FDA Slaps Clinical Hold on AstraZeneca PLC's Phase III Head and Neck Cancer Program

FDA Slaps Clinical Hold on AstraZeneca's Phase III Head and Neck Cancer Program October 27, 2016
By Alex Keown, BioSpace.com Breaking News Staff

LONDON -- Shares of AstraZeneca are down more than 4 percent following an announcement that the U.S. Food and Drug Administration (FDA) has placed a partial clinical hold on new patient enrollment to the company’s Phase III clinical trial of durvalumab for head and neck squamous cell carcinoma.

AstraZeneca is investigating durvalumab as a monotherapy treatment for HNSCC, as well as in combination with tremelimumab and other drugs for other cancers. Patients already enrolled in the trial will continue to receive doses of durvalumab. Additionally, AstraZeneca said the partial hold only concerns the HNSCC trial and does not affect trials of durvalumab in other cancers, including lung cancer.

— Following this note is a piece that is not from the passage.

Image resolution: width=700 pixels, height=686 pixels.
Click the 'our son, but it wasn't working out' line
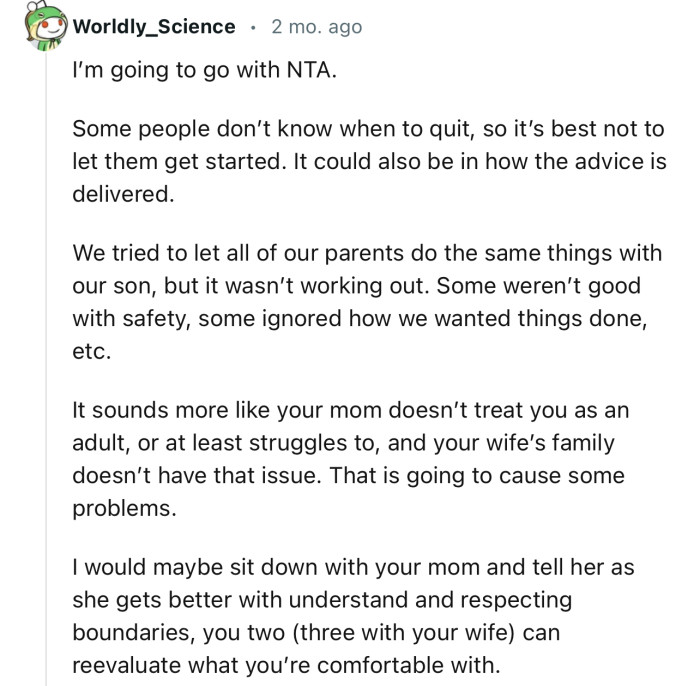pyautogui.click(x=356, y=286)
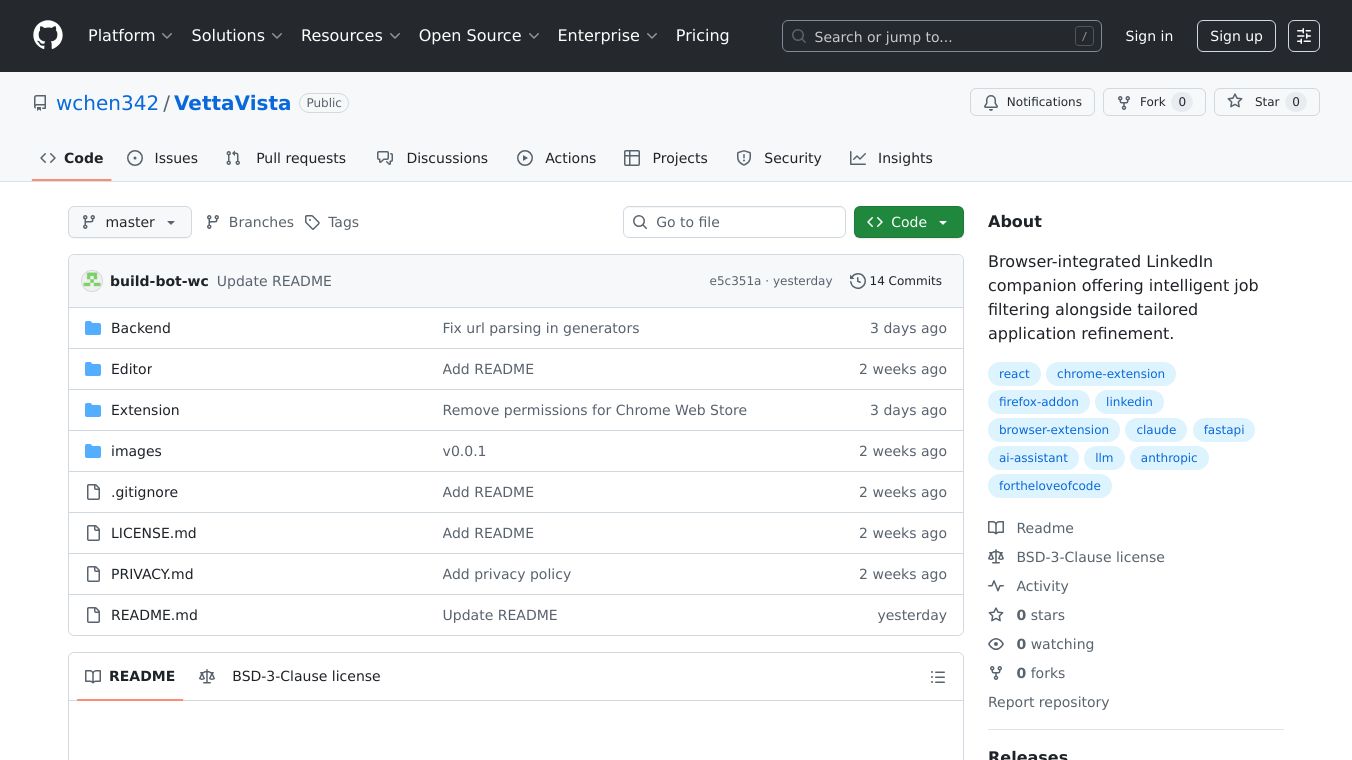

The FDA slapped the partial hold onto the trial following reports of adverse events related to bleeding. In its statement, AstraZeneca said the FDA’s decision to place the partial hold on the trial followed the company’s voluntary decision to do so while the company investigated. AstraZeneca said the bleeding reports part of routine safety monitoring of the Phase III KESTREL and EAGLE trials. Bleeding is a known complication in treatments of head and neck cancers primarily due to the nature of the underlying disease, the proximity of tumors to major blood vessels and use of prior cancer therapies, which may involve surgery and radiation, AstraZeneca said this morning. In its announcement, AstraZeneca said it has submitted its analysis of the bleeding events to the regulatory agency for review and is working to resolve the issues and open the trial back up to enrollment.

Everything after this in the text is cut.